▸ Aim of the task: Copy the records out again in full, keeping them identical.

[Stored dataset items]
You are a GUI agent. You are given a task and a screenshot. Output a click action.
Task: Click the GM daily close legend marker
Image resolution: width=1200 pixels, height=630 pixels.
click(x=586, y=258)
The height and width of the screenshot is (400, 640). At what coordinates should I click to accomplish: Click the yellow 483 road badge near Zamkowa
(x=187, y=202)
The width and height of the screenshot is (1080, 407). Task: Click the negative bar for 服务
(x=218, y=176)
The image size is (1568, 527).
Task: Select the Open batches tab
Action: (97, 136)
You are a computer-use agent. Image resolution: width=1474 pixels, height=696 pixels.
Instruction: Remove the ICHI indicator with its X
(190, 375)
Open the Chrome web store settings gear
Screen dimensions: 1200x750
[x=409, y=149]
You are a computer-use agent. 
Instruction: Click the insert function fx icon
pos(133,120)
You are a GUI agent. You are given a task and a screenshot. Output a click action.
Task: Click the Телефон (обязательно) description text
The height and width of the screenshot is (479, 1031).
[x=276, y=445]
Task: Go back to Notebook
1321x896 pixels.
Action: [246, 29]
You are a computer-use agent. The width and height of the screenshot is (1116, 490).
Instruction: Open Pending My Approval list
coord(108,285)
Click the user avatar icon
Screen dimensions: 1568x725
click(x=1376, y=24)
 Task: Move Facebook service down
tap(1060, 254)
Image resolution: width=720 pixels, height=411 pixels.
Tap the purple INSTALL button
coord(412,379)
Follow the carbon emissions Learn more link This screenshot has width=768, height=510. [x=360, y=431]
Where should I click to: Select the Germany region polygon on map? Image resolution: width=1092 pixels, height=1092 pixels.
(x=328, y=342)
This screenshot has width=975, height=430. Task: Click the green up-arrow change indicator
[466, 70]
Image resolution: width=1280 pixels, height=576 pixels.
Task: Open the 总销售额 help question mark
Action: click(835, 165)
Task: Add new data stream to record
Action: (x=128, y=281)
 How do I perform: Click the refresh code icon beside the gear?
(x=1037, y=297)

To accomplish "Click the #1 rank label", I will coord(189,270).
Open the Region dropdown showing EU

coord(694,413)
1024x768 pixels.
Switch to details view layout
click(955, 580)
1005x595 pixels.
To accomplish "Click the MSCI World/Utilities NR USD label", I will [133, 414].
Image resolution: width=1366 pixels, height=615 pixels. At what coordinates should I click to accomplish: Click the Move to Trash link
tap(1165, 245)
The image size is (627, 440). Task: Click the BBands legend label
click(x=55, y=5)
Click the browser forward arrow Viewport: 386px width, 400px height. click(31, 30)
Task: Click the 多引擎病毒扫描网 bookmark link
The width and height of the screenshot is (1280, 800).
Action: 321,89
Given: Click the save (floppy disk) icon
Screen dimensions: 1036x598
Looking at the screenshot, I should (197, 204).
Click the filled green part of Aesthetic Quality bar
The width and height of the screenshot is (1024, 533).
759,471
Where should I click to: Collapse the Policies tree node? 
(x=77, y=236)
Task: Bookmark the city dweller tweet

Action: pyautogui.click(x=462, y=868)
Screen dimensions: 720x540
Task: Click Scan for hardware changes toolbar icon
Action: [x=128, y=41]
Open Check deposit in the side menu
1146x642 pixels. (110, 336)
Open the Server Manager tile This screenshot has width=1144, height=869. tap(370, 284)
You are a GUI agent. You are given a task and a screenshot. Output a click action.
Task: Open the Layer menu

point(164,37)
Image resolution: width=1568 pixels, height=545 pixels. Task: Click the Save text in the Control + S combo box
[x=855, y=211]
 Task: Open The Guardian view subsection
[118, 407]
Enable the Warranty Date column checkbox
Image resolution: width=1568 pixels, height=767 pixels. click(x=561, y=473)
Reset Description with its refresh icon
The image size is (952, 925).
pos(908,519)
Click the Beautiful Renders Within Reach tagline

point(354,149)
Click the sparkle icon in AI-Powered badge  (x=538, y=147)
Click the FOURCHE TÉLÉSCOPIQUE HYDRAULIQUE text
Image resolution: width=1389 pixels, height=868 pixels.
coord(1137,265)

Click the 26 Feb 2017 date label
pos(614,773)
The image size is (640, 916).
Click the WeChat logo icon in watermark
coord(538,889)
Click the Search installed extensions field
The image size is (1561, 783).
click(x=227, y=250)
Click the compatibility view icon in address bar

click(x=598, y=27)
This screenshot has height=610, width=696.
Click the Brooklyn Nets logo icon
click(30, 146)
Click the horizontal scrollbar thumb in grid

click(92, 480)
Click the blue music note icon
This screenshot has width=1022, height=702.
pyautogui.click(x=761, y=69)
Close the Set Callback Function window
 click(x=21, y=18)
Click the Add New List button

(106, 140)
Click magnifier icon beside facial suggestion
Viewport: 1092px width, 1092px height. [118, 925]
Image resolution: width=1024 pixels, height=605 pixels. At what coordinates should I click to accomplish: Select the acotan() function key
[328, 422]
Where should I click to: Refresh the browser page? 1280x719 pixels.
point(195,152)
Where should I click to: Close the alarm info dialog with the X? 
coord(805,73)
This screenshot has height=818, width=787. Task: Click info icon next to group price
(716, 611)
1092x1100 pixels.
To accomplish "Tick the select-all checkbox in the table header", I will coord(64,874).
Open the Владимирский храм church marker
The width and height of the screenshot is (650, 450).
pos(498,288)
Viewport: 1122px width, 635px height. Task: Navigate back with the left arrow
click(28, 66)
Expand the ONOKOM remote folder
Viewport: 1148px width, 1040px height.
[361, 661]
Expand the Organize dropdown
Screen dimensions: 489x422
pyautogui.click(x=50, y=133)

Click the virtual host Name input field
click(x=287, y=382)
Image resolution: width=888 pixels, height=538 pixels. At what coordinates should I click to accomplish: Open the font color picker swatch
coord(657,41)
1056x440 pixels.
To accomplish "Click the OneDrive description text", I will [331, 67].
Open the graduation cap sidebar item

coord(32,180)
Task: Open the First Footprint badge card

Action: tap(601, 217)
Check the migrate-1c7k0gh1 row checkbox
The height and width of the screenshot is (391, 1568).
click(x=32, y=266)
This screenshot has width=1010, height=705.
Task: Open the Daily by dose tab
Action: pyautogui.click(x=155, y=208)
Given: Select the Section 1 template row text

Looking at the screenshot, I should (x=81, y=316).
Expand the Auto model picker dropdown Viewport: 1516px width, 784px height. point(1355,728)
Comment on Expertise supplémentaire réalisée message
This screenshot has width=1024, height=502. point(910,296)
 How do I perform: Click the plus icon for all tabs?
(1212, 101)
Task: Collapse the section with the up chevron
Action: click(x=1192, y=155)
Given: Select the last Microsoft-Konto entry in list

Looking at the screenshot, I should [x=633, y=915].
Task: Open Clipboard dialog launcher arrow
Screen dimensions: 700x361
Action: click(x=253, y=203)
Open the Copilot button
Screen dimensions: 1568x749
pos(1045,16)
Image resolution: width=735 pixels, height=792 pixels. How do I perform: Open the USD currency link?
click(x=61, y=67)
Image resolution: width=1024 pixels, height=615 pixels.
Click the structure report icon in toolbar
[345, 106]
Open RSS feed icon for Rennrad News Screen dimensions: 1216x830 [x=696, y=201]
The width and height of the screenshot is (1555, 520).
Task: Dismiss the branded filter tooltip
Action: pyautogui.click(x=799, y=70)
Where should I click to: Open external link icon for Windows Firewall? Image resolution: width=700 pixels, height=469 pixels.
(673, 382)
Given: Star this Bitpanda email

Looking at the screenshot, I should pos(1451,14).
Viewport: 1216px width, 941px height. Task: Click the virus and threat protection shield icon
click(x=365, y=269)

▸ Answer box:
You are a GUI agent. You are given a task and a screenshot. Output a click action.
Task: Click the GM daily close legend marker
Image resolution: width=1200 pixels, height=630 pixels.
click(x=586, y=258)
The height and width of the screenshot is (400, 640). At what coordinates should I click to accomplish: Click the yellow 483 road badge near Zamkowa
(x=187, y=202)
The width and height of the screenshot is (1080, 407). Task: Click the negative bar for 服务
(x=218, y=176)
The image size is (1568, 527).
Task: Select the Open batches tab
Action: (97, 136)
You are a computer-use agent. Image resolution: width=1474 pixels, height=696 pixels.
Instruction: Remove the ICHI indicator with its X
(190, 375)
Open the Chrome web store settings gear
Screen dimensions: 1200x750
[x=409, y=149]
You are a computer-use agent. 
Instruction: Click the insert function fx icon
pos(133,120)
You are a GUI agent. You are given a task and a screenshot. Output a click action.
Task: Click the Телефон (обязательно) description text
The height and width of the screenshot is (479, 1031).
[x=276, y=445]
Task: Go back to Notebook
1321x896 pixels.
Action: [246, 29]
You are a computer-use agent. The width and height of the screenshot is (1116, 490).
Instruction: Open Pending My Approval list
coord(108,285)
Click the user avatar icon
Screen dimensions: 1568x725
click(x=1376, y=24)
 Task: Move Facebook service down
tap(1060, 254)
Image resolution: width=720 pixels, height=411 pixels.
Tap the purple INSTALL button
coord(412,379)
Follow the carbon emissions Learn more link This screenshot has width=768, height=510. [x=360, y=431]
Where should I click to: Select the Germany region polygon on map? Image resolution: width=1092 pixels, height=1092 pixels.
(x=328, y=342)
This screenshot has width=975, height=430. Task: Click the green up-arrow change indicator
[466, 70]
Image resolution: width=1280 pixels, height=576 pixels.
Task: Open the 总销售额 help question mark
Action: click(835, 165)
Task: Add new data stream to record
Action: (x=128, y=281)
 How do I perform: Click the refresh code icon beside the gear?
(x=1037, y=297)

To accomplish "Click the #1 rank label", I will coord(189,270).
Open the Region dropdown showing EU

coord(694,413)
1024x768 pixels.
Switch to details view layout
click(955, 580)
1005x595 pixels.
To accomplish "Click the MSCI World/Utilities NR USD label", I will [133, 414].
Image resolution: width=1366 pixels, height=615 pixels. At what coordinates should I click to accomplish: Click the Move to Trash link
tap(1165, 245)
The image size is (627, 440). Task: Click the BBands legend label
click(x=55, y=5)
Click the browser forward arrow Viewport: 386px width, 400px height. click(31, 30)
Task: Click the 多引擎病毒扫描网 bookmark link
The width and height of the screenshot is (1280, 800).
Action: 321,89
Given: Click the save (floppy disk) icon
Screen dimensions: 1036x598
Looking at the screenshot, I should (197, 204).
Click the filled green part of Aesthetic Quality bar
The width and height of the screenshot is (1024, 533).
759,471
Where should I click to: Collapse the Policies tree node? 
(x=77, y=236)
Task: Bookmark the city dweller tweet

Action: pyautogui.click(x=462, y=868)
Screen dimensions: 720x540
Task: Click Scan for hardware changes toolbar icon
Action: [x=128, y=41]
Open Check deposit in the side menu
1146x642 pixels. (110, 336)
Open the Server Manager tile This screenshot has width=1144, height=869. tap(370, 284)
You are a GUI agent. You are given a task and a screenshot. Output a click action.
Task: Open the Layer menu

point(164,37)
Image resolution: width=1568 pixels, height=545 pixels. Task: Click the Save text in the Control + S combo box
[x=855, y=211]
 Task: Open The Guardian view subsection
[118, 407]
Enable the Warranty Date column checkbox
Image resolution: width=1568 pixels, height=767 pixels. click(x=561, y=473)
Reset Description with its refresh icon
The image size is (952, 925).
pos(908,519)
Click the Beautiful Renders Within Reach tagline

point(354,149)
Click the sparkle icon in AI-Powered badge  (x=538, y=147)
Click the FOURCHE TÉLÉSCOPIQUE HYDRAULIQUE text
Image resolution: width=1389 pixels, height=868 pixels.
coord(1137,265)

Click the 26 Feb 2017 date label
pos(614,773)
The image size is (640, 916).
Click the WeChat logo icon in watermark
coord(538,889)
Click the Search installed extensions field
The image size is (1561, 783).
click(x=227, y=250)
Click the compatibility view icon in address bar

click(x=598, y=27)
This screenshot has height=610, width=696.
Click the Brooklyn Nets logo icon
click(30, 146)
Click the horizontal scrollbar thumb in grid

click(92, 480)
Click the blue music note icon
This screenshot has width=1022, height=702.
pyautogui.click(x=761, y=69)
Close the Set Callback Function window
 click(x=21, y=18)
Click the Add New List button

(106, 140)
Click magnifier icon beside facial suggestion
Viewport: 1092px width, 1092px height. [118, 925]
Image resolution: width=1024 pixels, height=605 pixels. At what coordinates should I click to accomplish: Select the acotan() function key
[328, 422]
Where should I click to: Refresh the browser page? 1280x719 pixels.
point(195,152)
Where should I click to: Close the alarm info dialog with the X? 
coord(805,73)
This screenshot has height=818, width=787. Task: Click info icon next to group price
(716, 611)
1092x1100 pixels.
To accomplish "Tick the select-all checkbox in the table header", I will coord(64,874).
Open the Владимирский храм church marker
The width and height of the screenshot is (650, 450).
pos(498,288)
Viewport: 1122px width, 635px height. Task: Navigate back with the left arrow
click(28, 66)
Expand the ONOKOM remote folder
Viewport: 1148px width, 1040px height.
[361, 661]
Expand the Organize dropdown
Screen dimensions: 489x422
pyautogui.click(x=50, y=133)

Click the virtual host Name input field
click(x=287, y=382)
Image resolution: width=888 pixels, height=538 pixels. At what coordinates should I click to accomplish: Open the font color picker swatch
coord(657,41)
1056x440 pixels.
To accomplish "Click the OneDrive description text", I will [331, 67].
Open the graduation cap sidebar item

coord(32,180)
Task: Open the First Footprint badge card

Action: tap(601, 217)
Check the migrate-1c7k0gh1 row checkbox
The height and width of the screenshot is (391, 1568).
click(x=32, y=266)
This screenshot has width=1010, height=705.
Task: Open the Daily by dose tab
Action: pyautogui.click(x=155, y=208)
Given: Select the Section 1 template row text

Looking at the screenshot, I should (x=81, y=316).
Expand the Auto model picker dropdown Viewport: 1516px width, 784px height. point(1355,728)
Comment on Expertise supplémentaire réalisée message
This screenshot has width=1024, height=502. point(910,296)
 How do I perform: Click the plus icon for all tabs?
(1212, 101)
Task: Collapse the section with the up chevron
Action: click(x=1192, y=155)
Given: Select the last Microsoft-Konto entry in list

Looking at the screenshot, I should [x=633, y=915].
Task: Open Clipboard dialog launcher arrow
Screen dimensions: 700x361
Action: click(x=253, y=203)
Open the Copilot button
Screen dimensions: 1568x749
pos(1045,16)
Image resolution: width=735 pixels, height=792 pixels. How do I perform: Open the USD currency link?
click(x=61, y=67)
Image resolution: width=1024 pixels, height=615 pixels.
Click the structure report icon in toolbar
[345, 106]
Open RSS feed icon for Rennrad News Screen dimensions: 1216x830 [x=696, y=201]
The width and height of the screenshot is (1555, 520).
Task: Dismiss the branded filter tooltip
Action: pyautogui.click(x=799, y=70)
Where should I click to: Open external link icon for Windows Firewall? Image resolution: width=700 pixels, height=469 pixels.
(673, 382)
Given: Star this Bitpanda email

Looking at the screenshot, I should pos(1451,14).
Viewport: 1216px width, 941px height. Task: Click the virus and threat protection shield icon
click(x=365, y=269)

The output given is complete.